- Source data -
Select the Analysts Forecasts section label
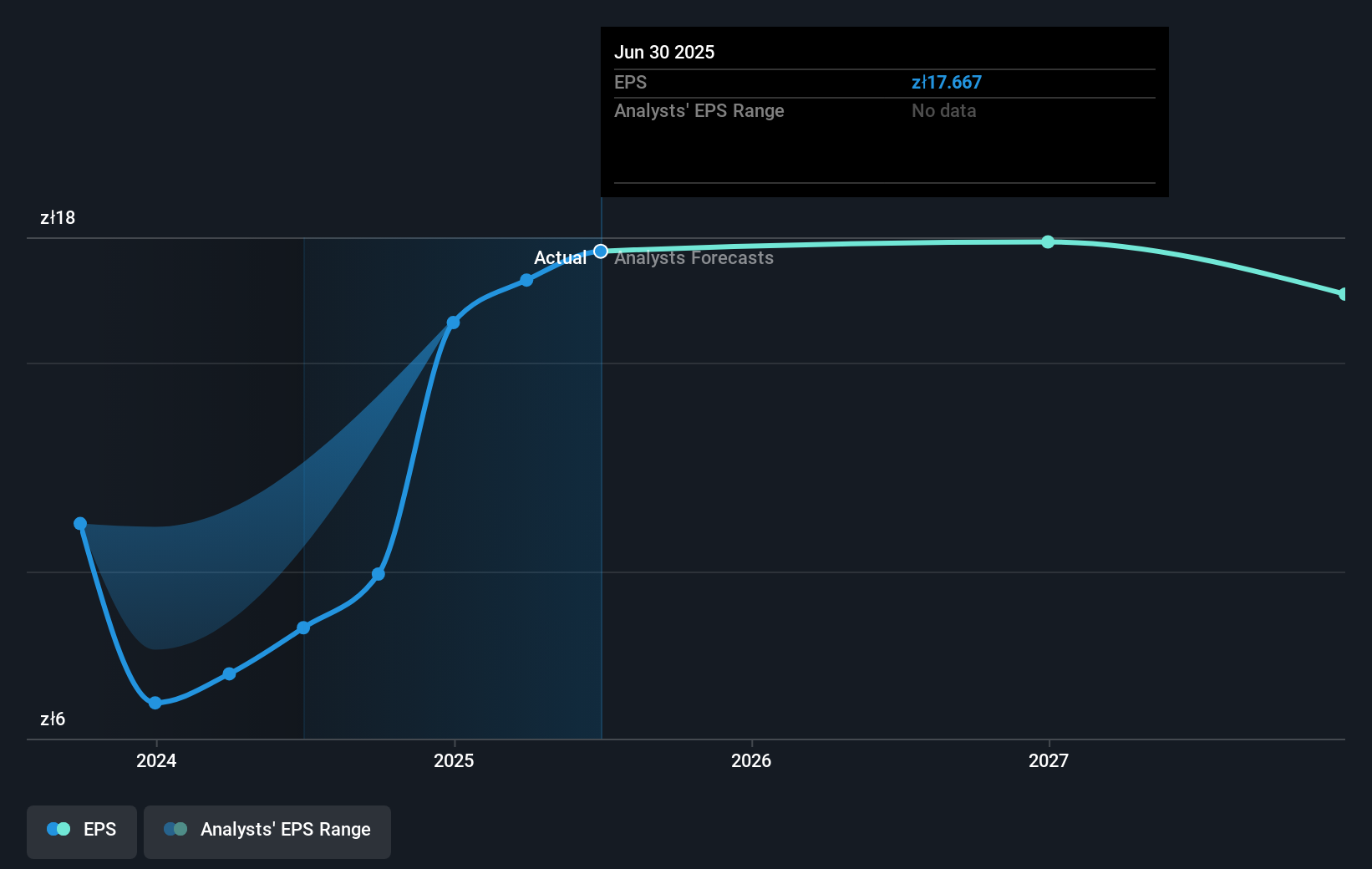This screenshot has height=869, width=1372. click(x=694, y=258)
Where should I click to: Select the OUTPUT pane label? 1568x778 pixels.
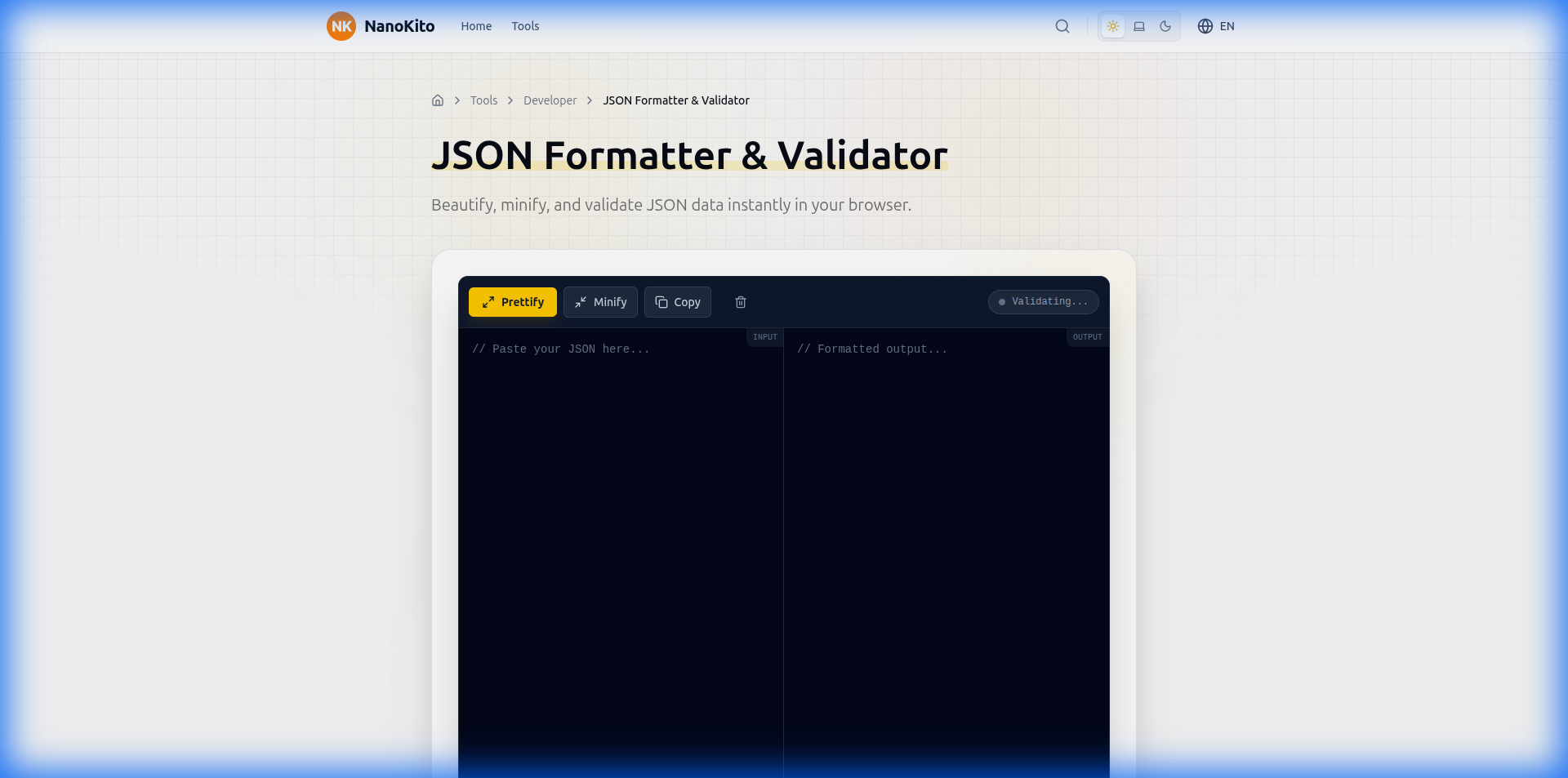coord(1086,337)
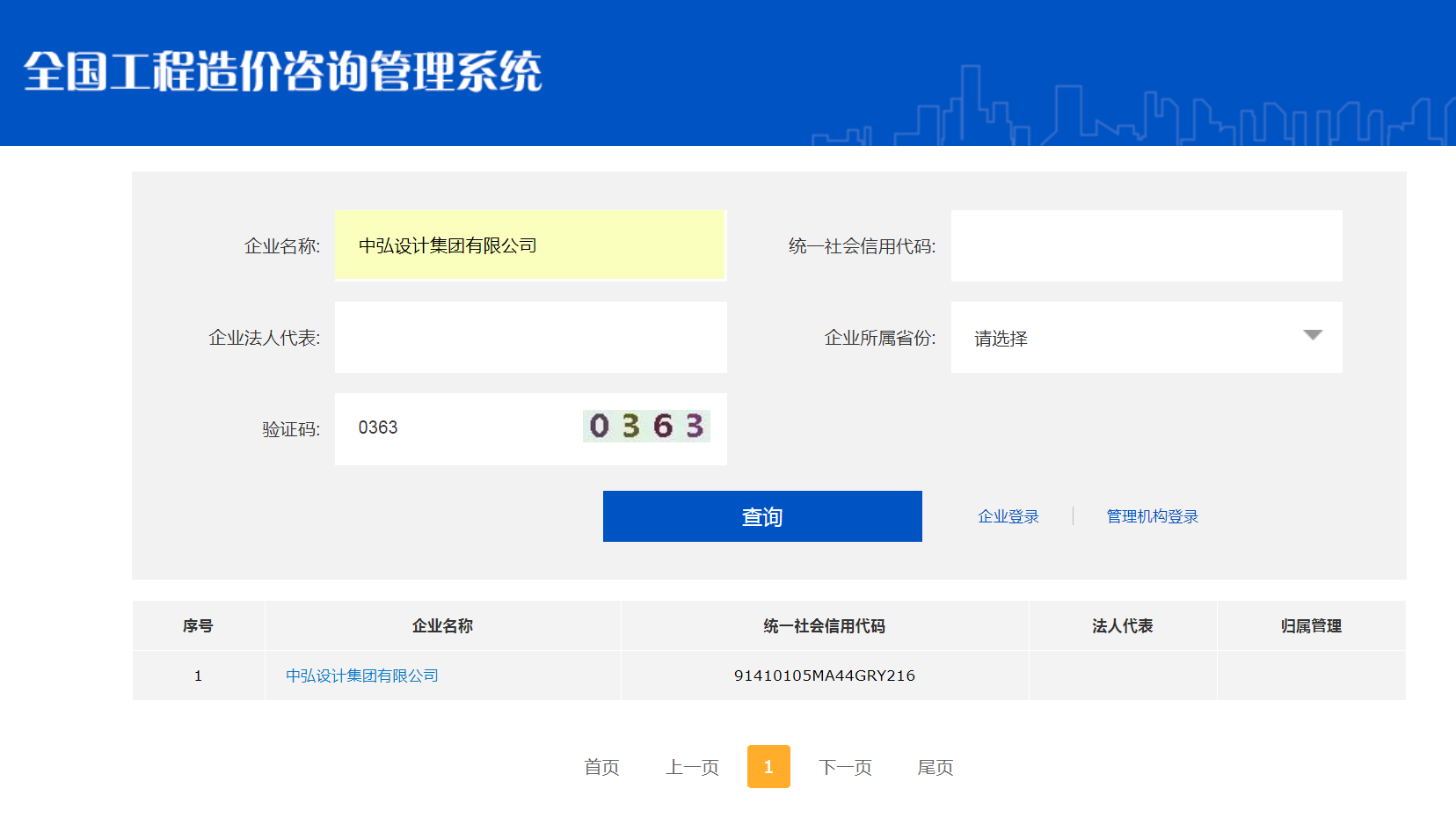Viewport: 1456px width, 818px height.
Task: Open 管理机构登录 management login
Action: 1152,515
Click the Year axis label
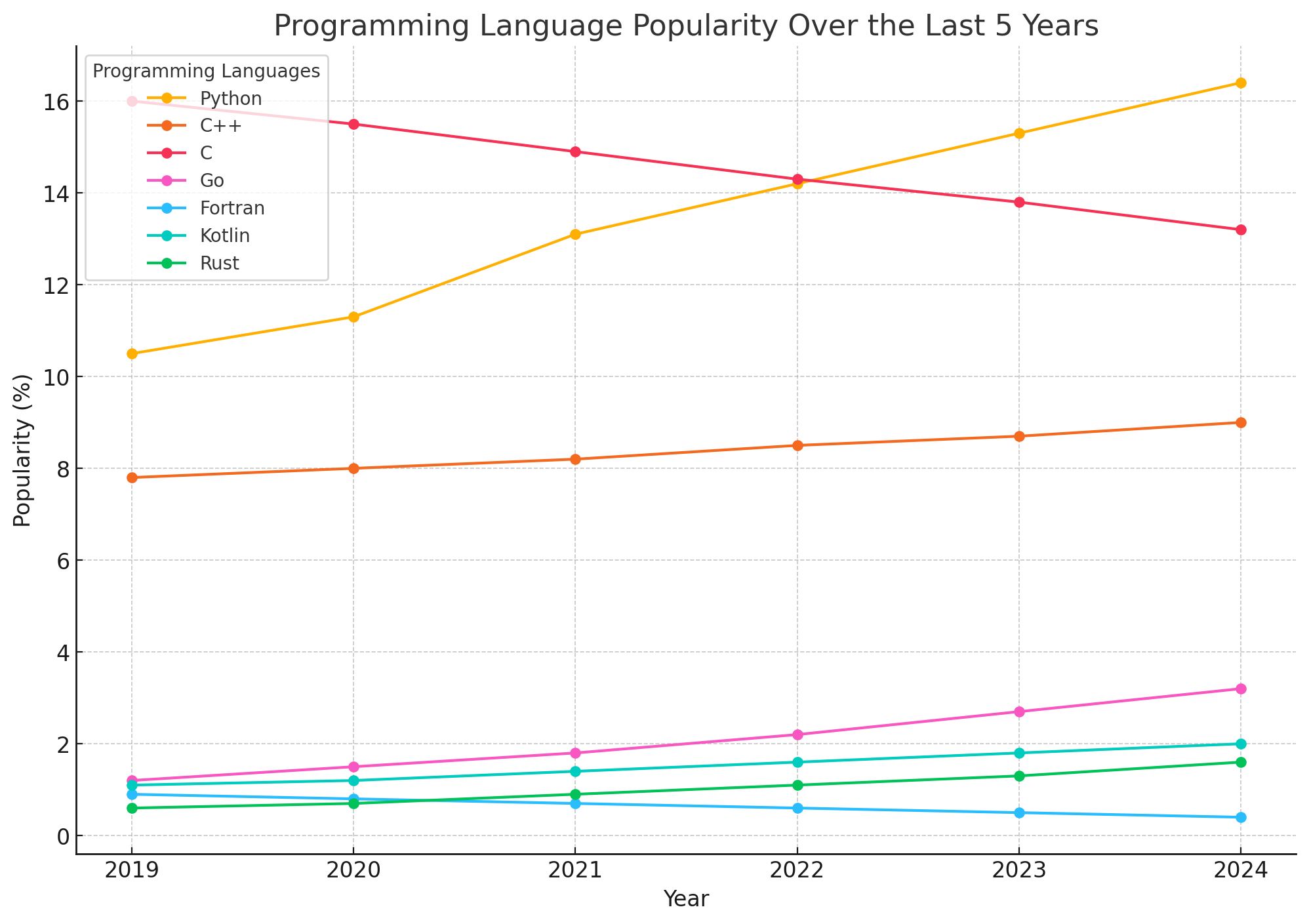Image resolution: width=1309 pixels, height=924 pixels. tap(685, 899)
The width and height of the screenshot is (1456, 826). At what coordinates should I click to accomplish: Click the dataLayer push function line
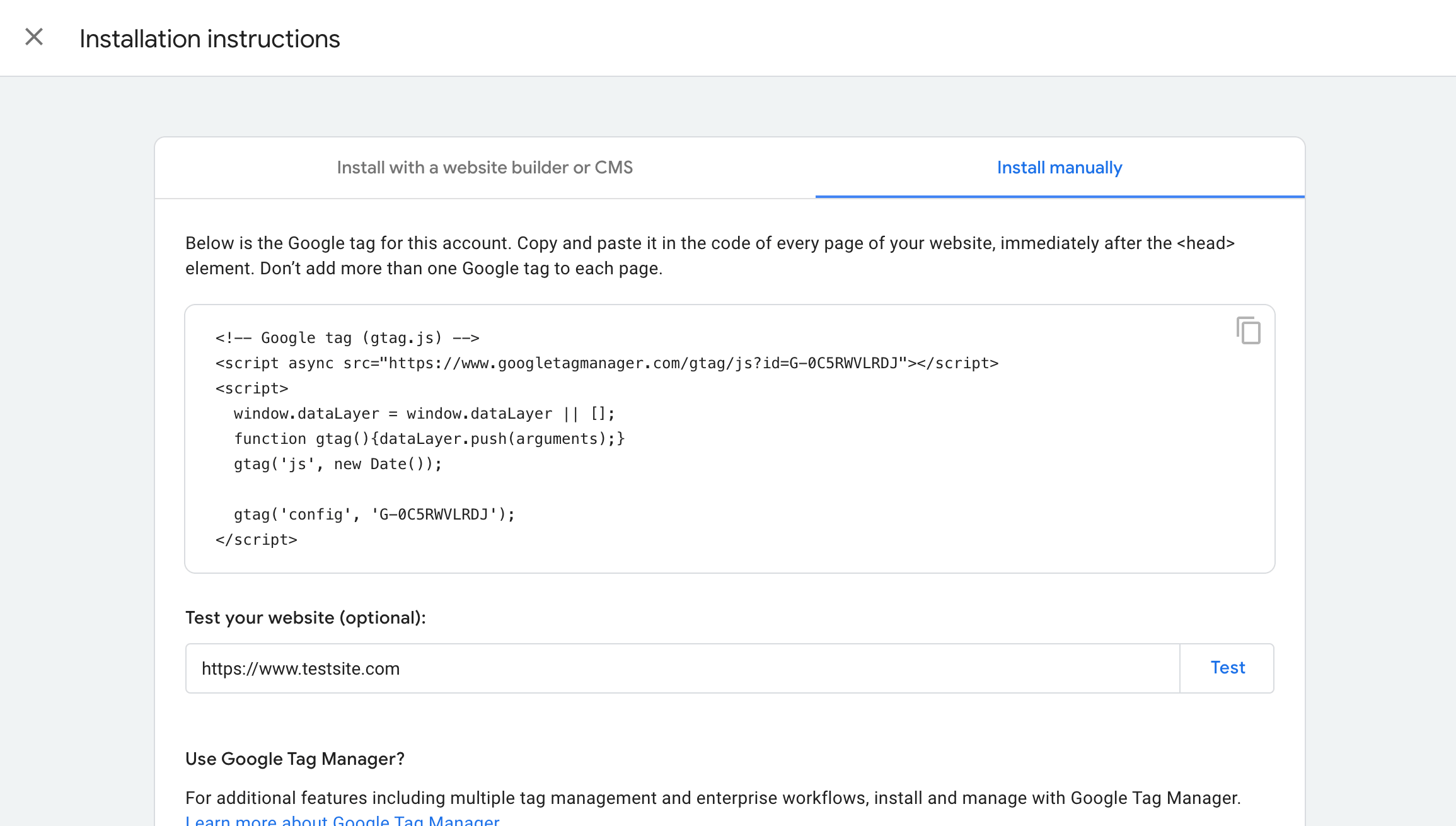click(x=429, y=438)
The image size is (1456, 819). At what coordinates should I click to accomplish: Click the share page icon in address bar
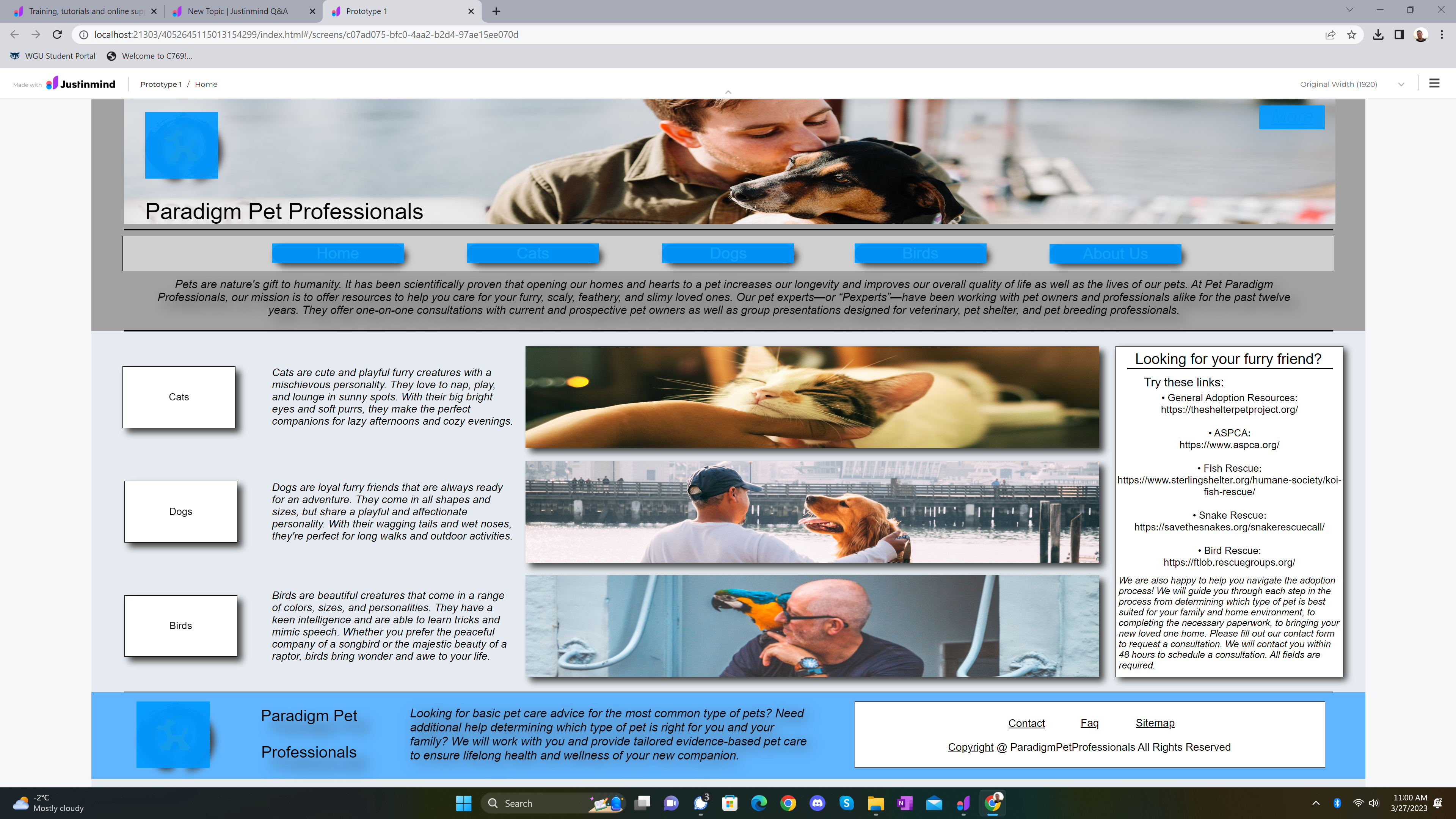tap(1330, 35)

- Activity -
All of the listing should be transcribed exactly, but none of its images.

- The completed task -
Select the Analysts Forecasts section label
This screenshot has height=869, width=1372. click(x=694, y=258)
Where should I click to: Select the OUTPUT pane label? 1568x778 pixels.
coord(1086,337)
Viewport: 1456px width, 818px height.
Task: Open 管理机构登录 management login
Action: 1152,515
Click the Year axis label
Image resolution: width=1309 pixels, height=924 pixels. tap(685, 899)
The width and height of the screenshot is (1456, 826). At what coordinates should I click to accomplish: Click the dataLayer push function line
click(x=429, y=438)
The image size is (1456, 819). At what coordinates should I click to accomplish: Click the share page icon in address bar
tap(1330, 35)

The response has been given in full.